On Friday, in a statement, China’s top banking and insurance regulator said, the sector has written off $466.6 billion (3.02 trillion yuan) in non-performing assets in 2020, up by more than 50% from a year ago.
At the end of 2020, the non-performing loan ratio of the banking sector was 1.92%, said the Banking and Insurance Regulatory Commission (CBIRC) in a statement. It went on to add, the whole sector set aside a 1.9 trillion yuan loan loss provision last year to increase the buffer against risks.
“Banks are still facing severe bad loan pressures in future and there’s a possibility to see the sour debt rise further,” said Xiao Yuanqi, chief risk officer at the CBIRC during a news conference in Beijing.
CBIRC had conducted stress tests and prepared contingency plans for rising non-performing loans.
“Currently, the risk level of single banking institutions, regional banking sectors, or the whole financial system, are all under control,” said Xiao.

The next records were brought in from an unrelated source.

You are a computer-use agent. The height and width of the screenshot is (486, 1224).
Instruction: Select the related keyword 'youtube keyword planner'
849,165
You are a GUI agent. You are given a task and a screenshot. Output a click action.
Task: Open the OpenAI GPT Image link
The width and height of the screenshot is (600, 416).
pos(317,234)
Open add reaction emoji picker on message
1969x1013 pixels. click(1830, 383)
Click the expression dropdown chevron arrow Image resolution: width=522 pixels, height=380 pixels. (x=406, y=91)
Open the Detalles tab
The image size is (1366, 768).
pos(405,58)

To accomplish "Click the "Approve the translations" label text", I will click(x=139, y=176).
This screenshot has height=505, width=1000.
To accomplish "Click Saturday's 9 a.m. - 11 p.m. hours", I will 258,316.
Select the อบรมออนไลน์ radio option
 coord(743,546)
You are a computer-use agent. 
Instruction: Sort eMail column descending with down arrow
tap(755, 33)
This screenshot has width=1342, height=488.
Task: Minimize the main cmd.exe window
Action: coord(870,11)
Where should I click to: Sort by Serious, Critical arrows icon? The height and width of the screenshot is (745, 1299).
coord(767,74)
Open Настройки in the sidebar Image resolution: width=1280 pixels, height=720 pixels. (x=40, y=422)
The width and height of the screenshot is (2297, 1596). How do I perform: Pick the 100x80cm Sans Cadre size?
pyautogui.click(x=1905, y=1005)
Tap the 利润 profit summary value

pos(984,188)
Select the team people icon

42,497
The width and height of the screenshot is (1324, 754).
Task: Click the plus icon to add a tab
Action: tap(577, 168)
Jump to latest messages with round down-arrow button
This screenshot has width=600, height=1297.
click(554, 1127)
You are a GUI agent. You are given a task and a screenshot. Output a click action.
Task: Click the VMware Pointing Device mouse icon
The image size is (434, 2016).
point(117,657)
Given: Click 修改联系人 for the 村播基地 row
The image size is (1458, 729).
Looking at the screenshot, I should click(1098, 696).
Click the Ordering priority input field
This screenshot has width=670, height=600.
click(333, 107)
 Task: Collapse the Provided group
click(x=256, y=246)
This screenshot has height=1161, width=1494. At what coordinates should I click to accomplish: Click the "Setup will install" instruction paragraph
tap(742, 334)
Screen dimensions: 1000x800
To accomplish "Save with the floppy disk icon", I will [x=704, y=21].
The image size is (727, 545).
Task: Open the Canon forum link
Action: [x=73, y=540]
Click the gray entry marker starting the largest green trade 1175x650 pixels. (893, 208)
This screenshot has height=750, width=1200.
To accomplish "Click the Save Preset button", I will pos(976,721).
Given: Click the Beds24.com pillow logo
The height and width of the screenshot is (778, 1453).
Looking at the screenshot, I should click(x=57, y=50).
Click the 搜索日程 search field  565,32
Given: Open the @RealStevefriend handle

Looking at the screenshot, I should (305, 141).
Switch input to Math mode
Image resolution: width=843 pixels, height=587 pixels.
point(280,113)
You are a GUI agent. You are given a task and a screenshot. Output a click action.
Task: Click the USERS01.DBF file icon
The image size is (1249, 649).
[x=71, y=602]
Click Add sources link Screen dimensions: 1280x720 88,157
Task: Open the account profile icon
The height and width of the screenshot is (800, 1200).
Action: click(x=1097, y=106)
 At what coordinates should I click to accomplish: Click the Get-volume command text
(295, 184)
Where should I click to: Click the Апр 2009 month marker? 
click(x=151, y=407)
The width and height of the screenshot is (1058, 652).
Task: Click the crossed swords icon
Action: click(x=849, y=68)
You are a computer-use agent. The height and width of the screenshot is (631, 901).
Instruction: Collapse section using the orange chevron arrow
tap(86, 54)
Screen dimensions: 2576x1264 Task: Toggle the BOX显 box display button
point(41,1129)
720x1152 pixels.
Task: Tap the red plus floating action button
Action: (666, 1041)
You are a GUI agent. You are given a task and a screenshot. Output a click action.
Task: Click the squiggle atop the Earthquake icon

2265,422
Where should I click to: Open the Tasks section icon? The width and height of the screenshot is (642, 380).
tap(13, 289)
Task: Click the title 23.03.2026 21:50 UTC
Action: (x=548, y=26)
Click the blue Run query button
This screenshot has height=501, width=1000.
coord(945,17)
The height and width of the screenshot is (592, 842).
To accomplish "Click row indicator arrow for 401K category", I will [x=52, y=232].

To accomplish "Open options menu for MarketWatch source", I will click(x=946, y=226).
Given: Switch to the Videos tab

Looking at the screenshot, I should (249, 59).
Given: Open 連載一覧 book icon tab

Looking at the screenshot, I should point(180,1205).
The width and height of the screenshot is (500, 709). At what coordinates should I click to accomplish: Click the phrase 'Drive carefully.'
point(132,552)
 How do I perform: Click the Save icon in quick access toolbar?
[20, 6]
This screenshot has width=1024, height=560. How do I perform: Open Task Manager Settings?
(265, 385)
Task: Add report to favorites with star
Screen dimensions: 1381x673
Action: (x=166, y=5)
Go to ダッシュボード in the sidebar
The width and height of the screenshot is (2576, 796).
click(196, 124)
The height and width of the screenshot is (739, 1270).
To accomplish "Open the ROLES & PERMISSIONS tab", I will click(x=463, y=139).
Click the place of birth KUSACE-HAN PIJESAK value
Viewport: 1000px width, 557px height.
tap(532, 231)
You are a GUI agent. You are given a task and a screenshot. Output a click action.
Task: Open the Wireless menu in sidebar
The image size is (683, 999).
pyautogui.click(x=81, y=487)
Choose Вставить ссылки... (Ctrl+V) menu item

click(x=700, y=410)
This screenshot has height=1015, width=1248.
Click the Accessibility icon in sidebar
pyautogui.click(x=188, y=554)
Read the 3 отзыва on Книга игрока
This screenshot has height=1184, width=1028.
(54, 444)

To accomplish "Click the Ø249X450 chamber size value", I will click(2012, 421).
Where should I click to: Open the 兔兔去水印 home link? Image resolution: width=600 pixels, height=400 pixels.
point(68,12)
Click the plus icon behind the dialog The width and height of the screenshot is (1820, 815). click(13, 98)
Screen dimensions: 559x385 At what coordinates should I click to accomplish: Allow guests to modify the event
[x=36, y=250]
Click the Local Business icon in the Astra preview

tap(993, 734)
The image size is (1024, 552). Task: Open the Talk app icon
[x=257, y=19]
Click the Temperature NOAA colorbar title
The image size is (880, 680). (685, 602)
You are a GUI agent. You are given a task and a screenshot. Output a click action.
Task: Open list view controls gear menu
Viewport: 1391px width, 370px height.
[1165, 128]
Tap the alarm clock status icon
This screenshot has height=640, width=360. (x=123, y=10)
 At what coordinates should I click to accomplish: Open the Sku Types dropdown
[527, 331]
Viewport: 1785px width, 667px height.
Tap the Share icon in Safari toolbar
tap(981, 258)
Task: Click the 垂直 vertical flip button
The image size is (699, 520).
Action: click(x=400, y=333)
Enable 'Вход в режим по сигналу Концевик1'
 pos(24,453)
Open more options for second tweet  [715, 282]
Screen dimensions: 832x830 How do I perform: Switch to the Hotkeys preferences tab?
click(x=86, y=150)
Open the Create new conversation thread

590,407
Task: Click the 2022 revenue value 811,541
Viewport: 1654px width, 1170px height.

In terms of regional financial stress, Xiao urged mid-sized and smaller banks to “resist the temptation of blind expansion” and stick to home markets.
In 2020, Chinese commercial banks posted 2 trillion yuan in net profits in 2020, down by 1.8% from a year earlier, said the CBIRC, after data showed a rare fall in annual profits for the sector following the coronavirus pandemic which has weakened it even further.